S1 (series EC-EO compared to other binding modes _EC NIO) is the only binding modality suitable for inhibiting Pb dissolution. Thus, the first and second substrates are bonded together,the inventors have further used NIO to treat reverse osmosis concentrates of landfill leachate from different batches in a domestic landfill.

Results of NIO treatment of ROLC (5 months 2019) of landfill

Before NIO:	after NIO:
		COD 13593mg L -1	COD 560mg L -1
TOC 3992mg L -1	TOC 1041mg L -1
		TN 901mg L -1	TN 311mg L -1
color 29110Pt-Co	Color 193Pt-Co
		NH 4 -N 650mg L -1	NH 4 -N 163mg L -1
8210mg L of chloride -1	Chloride 3921mg L -1

ROLC of NIO to landfill site (month 6 2019)) Processing the result

Before NIO:	after NIO:
		COD 8750mg L -1	COD 380mg L -1
TOC 3576mg L -1	TOC 999mg L -1
		TN 1083mg L -1	TN 323mg L -1
color 27030Pt-Co	Color 133Pt-Co
		NH 4 -N 820mg L -1	NH 4 -N 240mg L -1
Chloride 6781mg L -1	Chloride 3728mg L -1

Results of NIO treatment on ROLC (month 8 2019) to generate a landfill

Before NIO:	after NIO:
		COD 6697mg L -1	COD 401mg L -1
TOC 3129mg L -1	TOC 813mg L -1
		TN 864mg L -1	TN 211mg L -1
color 24800Pt-Co	Color 35Pt-Co
		NH 4 -N 750mg L -1	NH 4 -N 213mg L -1
Chloride 7120mg L -1	Chloride 4128mg L -1

As shown by the above results, the NIO achieved similar COD removal of about 95% regardless of the initial COD loading (about 6700 to 14000 difference). NIO has proven to be a promising alternative, effectively treating ROLC into biodegradable compounds.

Claims (5)

1. The treatment method of the landfill leachate reverse osmosis concentrated solution is characterized by comprising the following two steps:

(1) Introducing the landfill leachate reverse osmosis concentrated solution into an electric flocculation unit to perform electric flocculation treatment on the landfill leachate reverse osmosis concentrated solution;

(2) Introducing the reverse osmosis concentrated solution of the garbage leachate subjected to electric flocculation into an electric oxidation-electric flocculation unit to perform electric oxidation and electric flocculation treatment simultaneously;

wherein the electric flocculation unit comprises two anodes and two cathodes which are connected in series, and the anode of the electric flocculation unit is aluminum;

wherein the electro-oxidation-electro-flocculation unit comprises two anodes and two cathodes which are connected in series, the cathodes of the electro-oxidation-electro-flocculation unit are aluminum, and the anodes of the electro-oxidation-electro-flocculation unit are Ti/PbO ₂ 。

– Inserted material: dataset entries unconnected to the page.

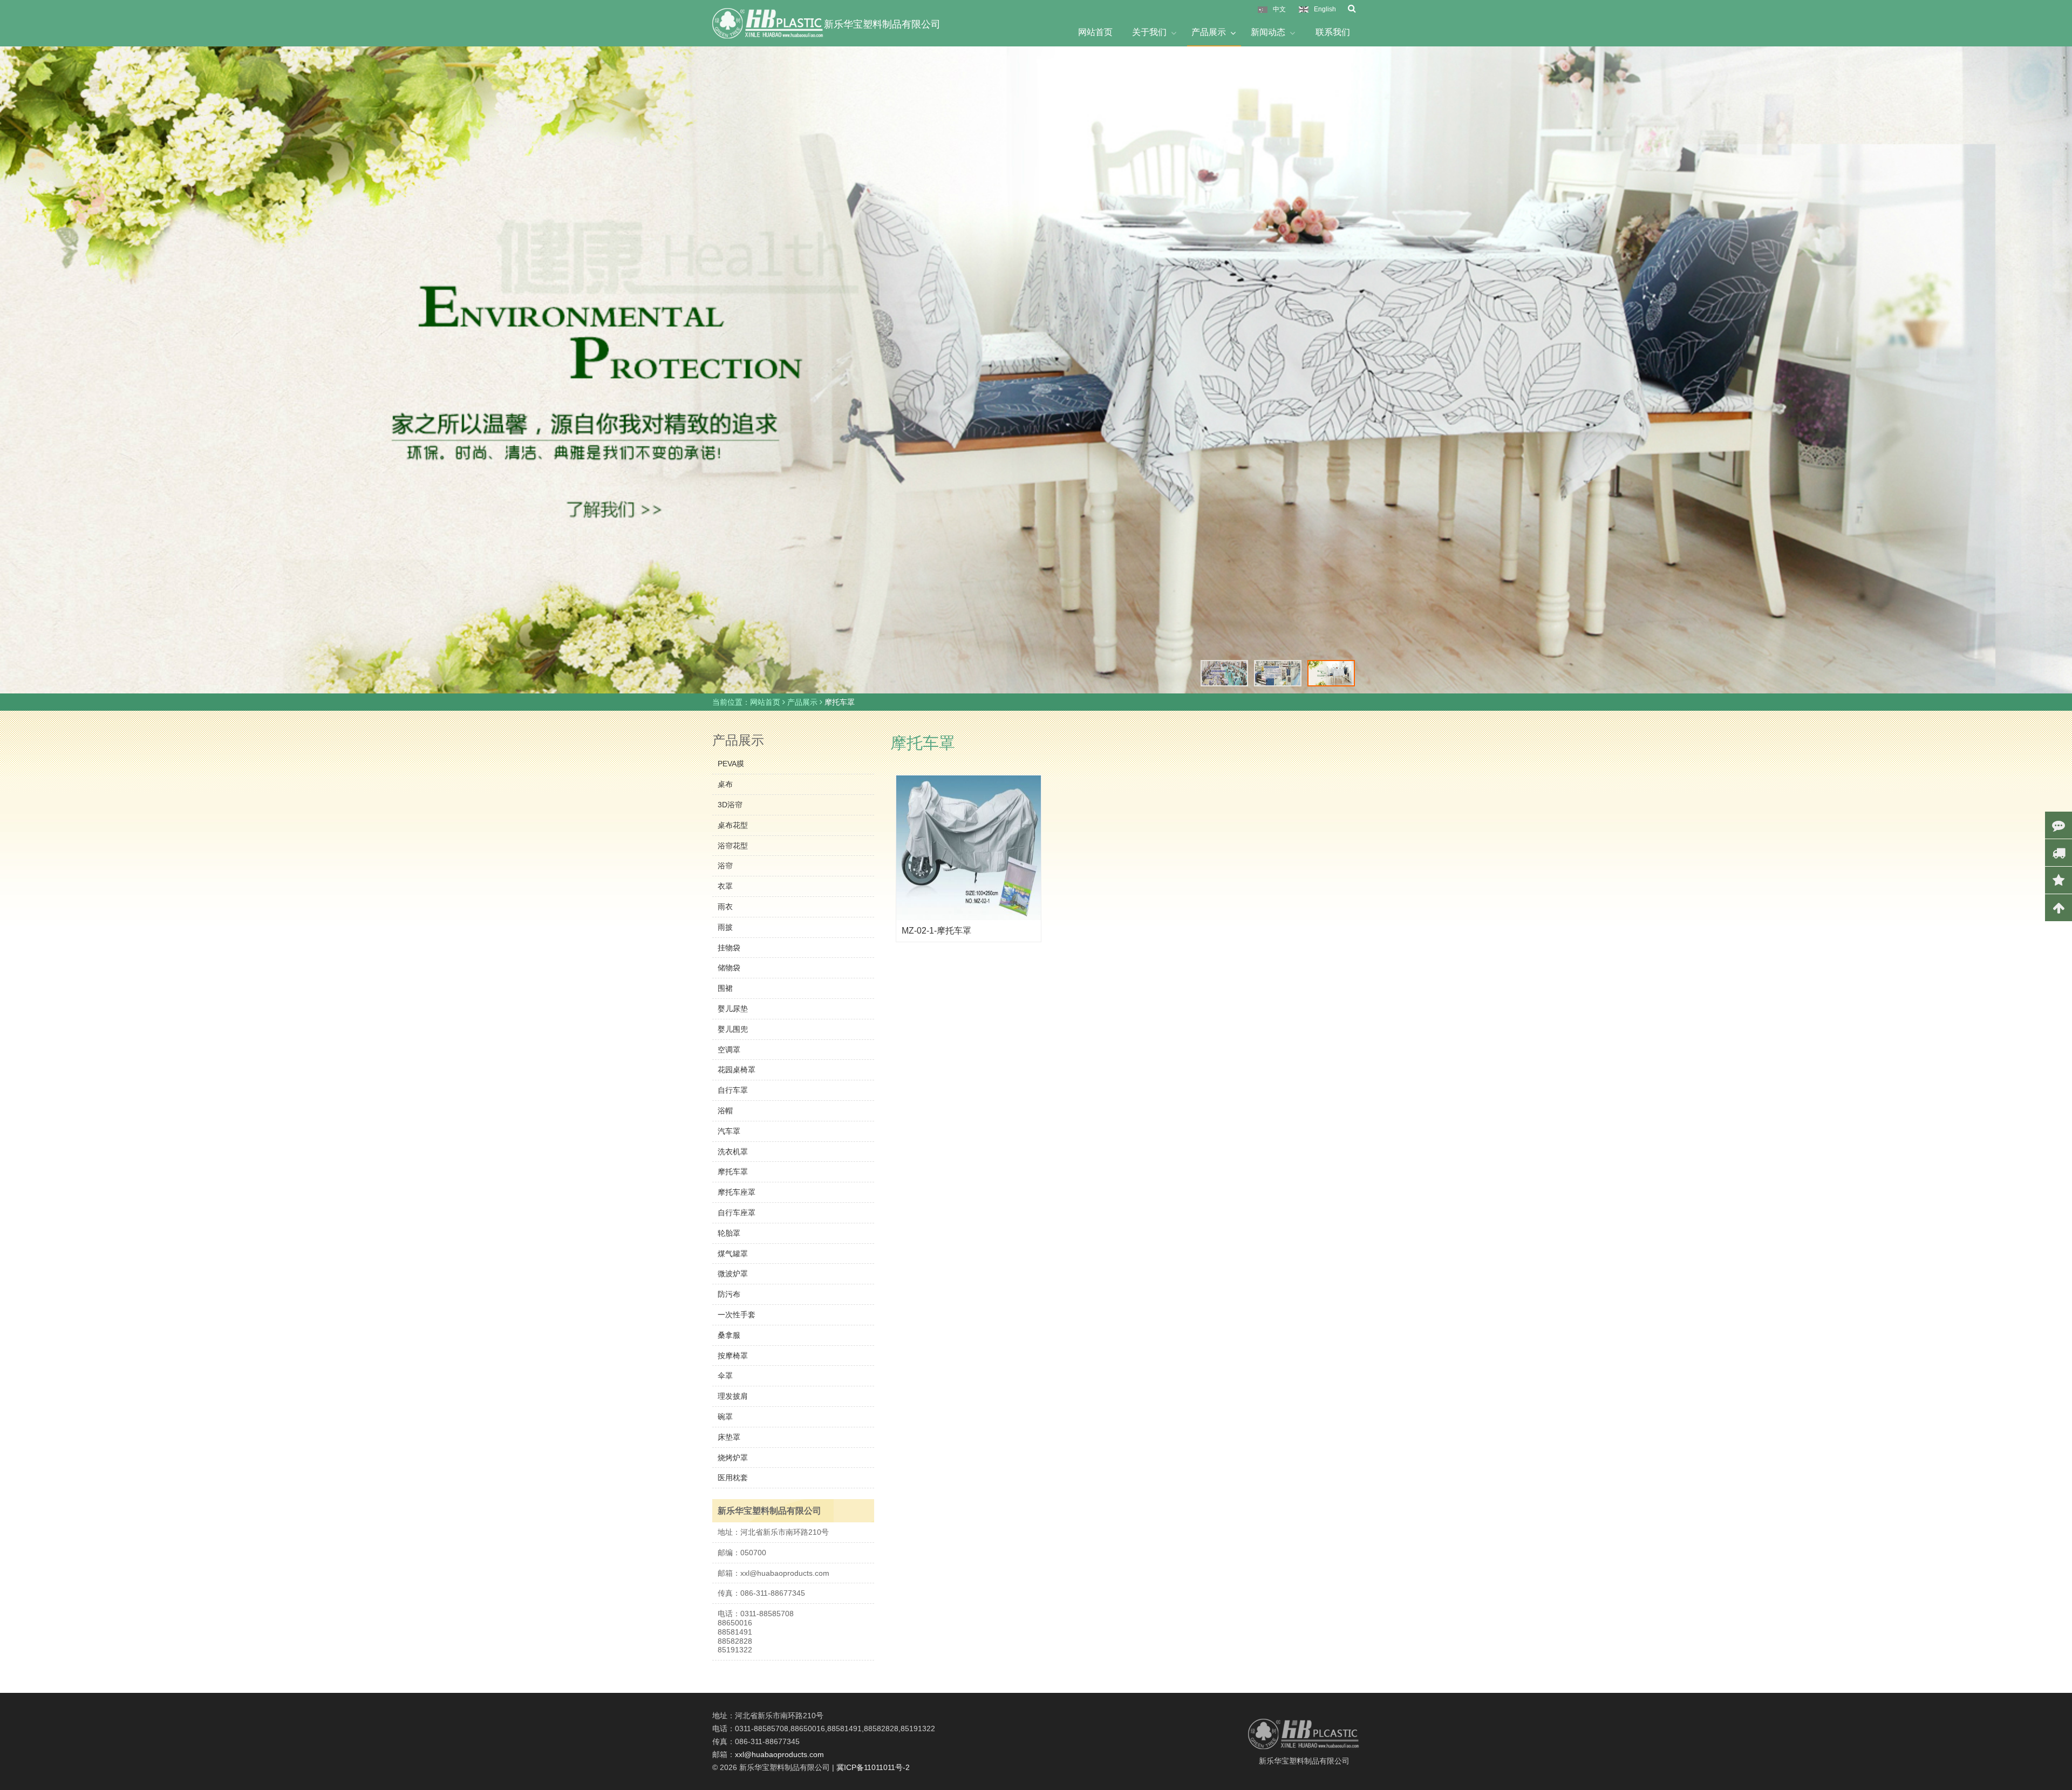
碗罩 (725, 1416)
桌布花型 (733, 825)
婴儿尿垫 (733, 1008)
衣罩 (725, 886)
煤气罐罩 (733, 1253)
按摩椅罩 (733, 1355)
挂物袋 (729, 947)
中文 (1279, 9)
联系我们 (1333, 32)
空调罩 (729, 1049)
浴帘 (725, 865)
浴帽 (725, 1110)
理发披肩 (733, 1396)
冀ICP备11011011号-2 (873, 1767)
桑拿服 (729, 1335)
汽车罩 (729, 1131)
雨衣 (725, 906)
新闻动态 (1268, 32)
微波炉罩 (733, 1273)
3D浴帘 (730, 804)
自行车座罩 (736, 1212)
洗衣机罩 (733, 1151)
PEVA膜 (731, 763)
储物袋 (729, 967)
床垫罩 (729, 1437)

2. The method of claim 1, wherein the anode of the electrooxidation-electroflocculation unit is Ti/β -PbO ₂ 。

3. A method according to claim 1 or 2, wherein the current density during the electroflocculation treatment and/or electrooxidation-electroflocculation treatment is 14.1mA/cm ² 。

4. A method according to claim 1 or 2, wherein the time of the electroflocculation treatment is 30 minutes and the time of the electrooxidation-electroflocculation treatment is 180 minutes.

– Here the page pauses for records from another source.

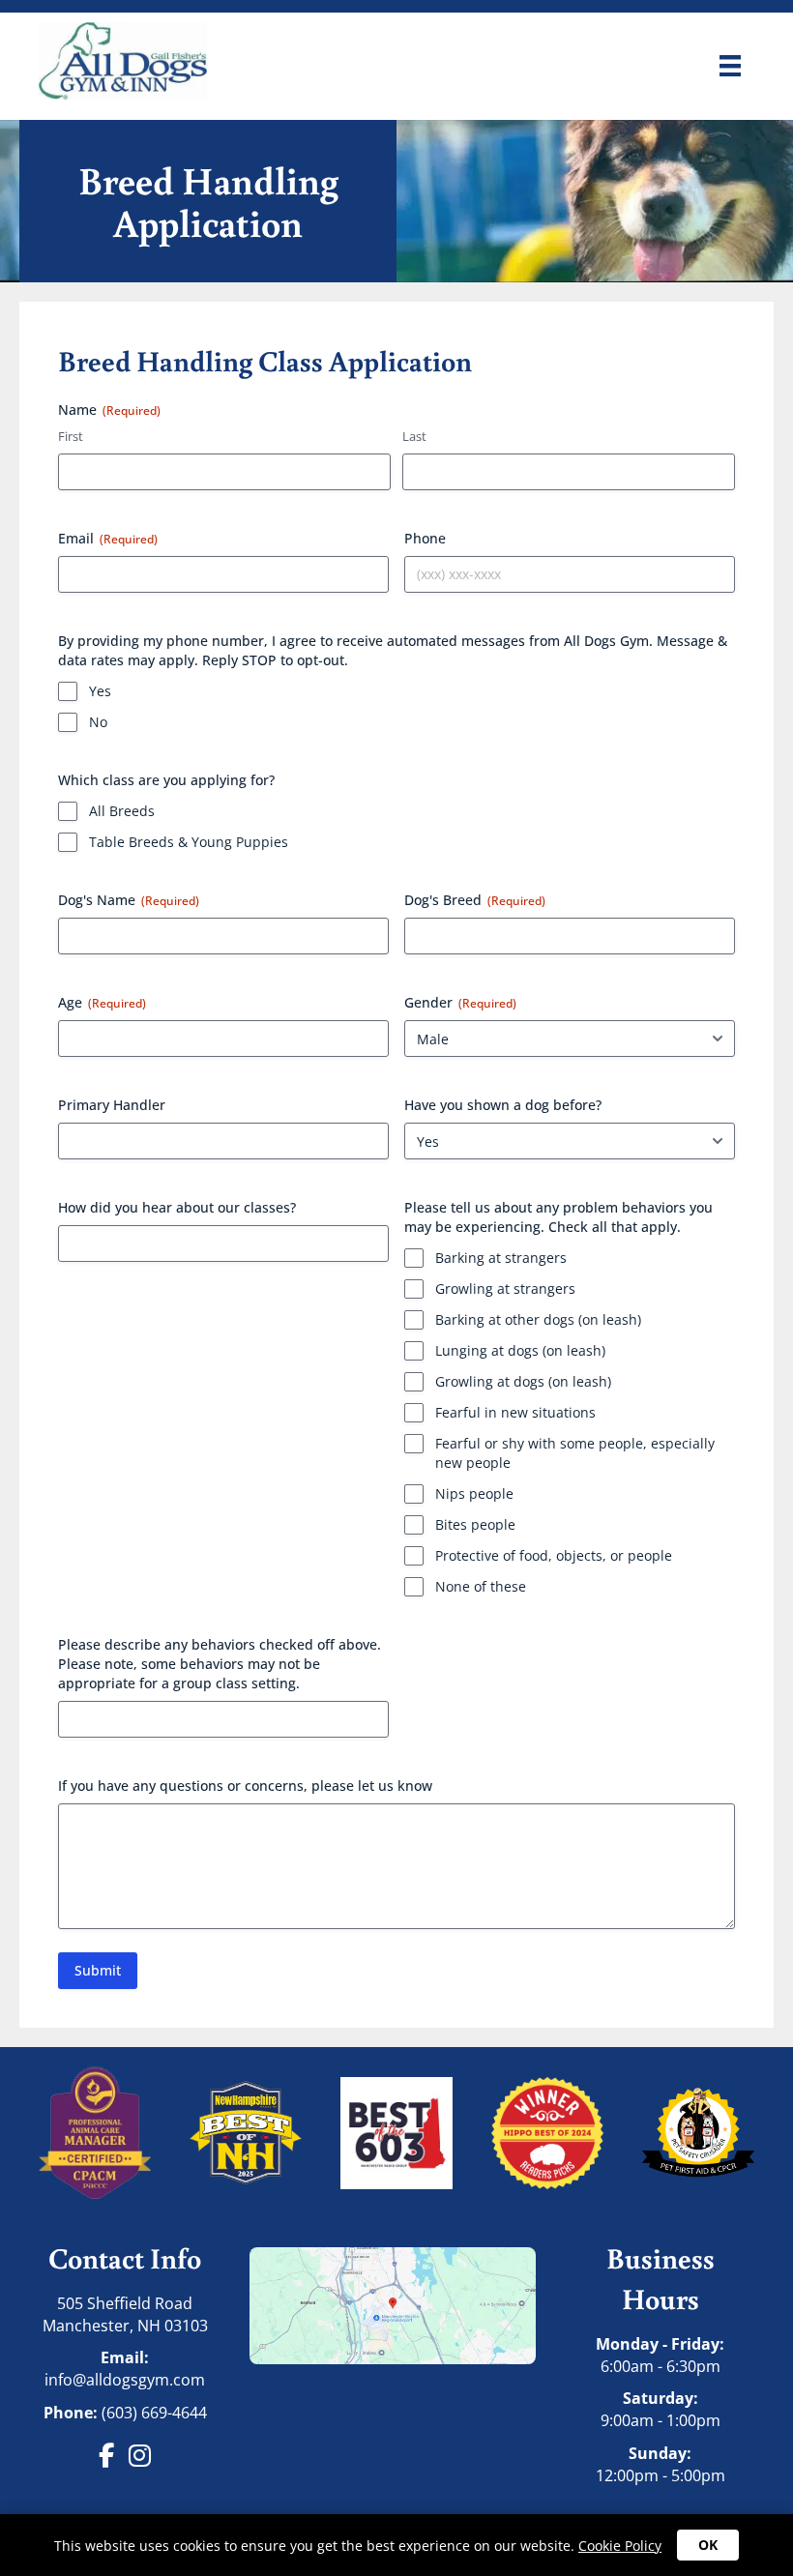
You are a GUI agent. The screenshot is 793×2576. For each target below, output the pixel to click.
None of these (480, 1586)
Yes (100, 691)
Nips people (474, 1493)
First (70, 436)
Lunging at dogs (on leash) (520, 1350)
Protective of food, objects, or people (553, 1555)
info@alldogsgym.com (124, 2379)
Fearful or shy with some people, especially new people (575, 1453)
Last (414, 436)
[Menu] (730, 66)
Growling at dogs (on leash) (523, 1381)
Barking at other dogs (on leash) (538, 1319)
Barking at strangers (501, 1257)
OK (708, 2544)
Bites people (475, 1524)
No (98, 722)
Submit (97, 1970)
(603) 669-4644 (154, 2412)
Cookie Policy (619, 2545)
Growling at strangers (505, 1288)
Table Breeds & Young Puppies (188, 842)
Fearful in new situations (515, 1412)
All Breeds (122, 811)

5. The device for treating the landfill leachate reverse osmosis concentrated solution is characterized by comprising the following two units:

(1) The electric flocculation unit is used for carrying out electric flocculation treatment on the landfill leachate reverse osmosis concentrated solution;

(2) An electrooxidation-electroflocculation unit for simultaneously carrying out electrooxidation and electroflocculation treatment on the reverse osmosis concentrated solution of the garbage leachate after electroflocculation;

wherein the electric flocculation unit comprises two anodes and two cathodes which are connected in series, and the anode of the electric flocculation unit is aluminum;

wherein the electrooxidation-electroflocculationThe unit comprises two anodes and two cathodes connected in series, wherein the cathode of the electro-oxidation-electro-flocculation unit is aluminum, and the anode of the electro-oxidation-electro-flocculation unit is Ti/PbO ₂ 。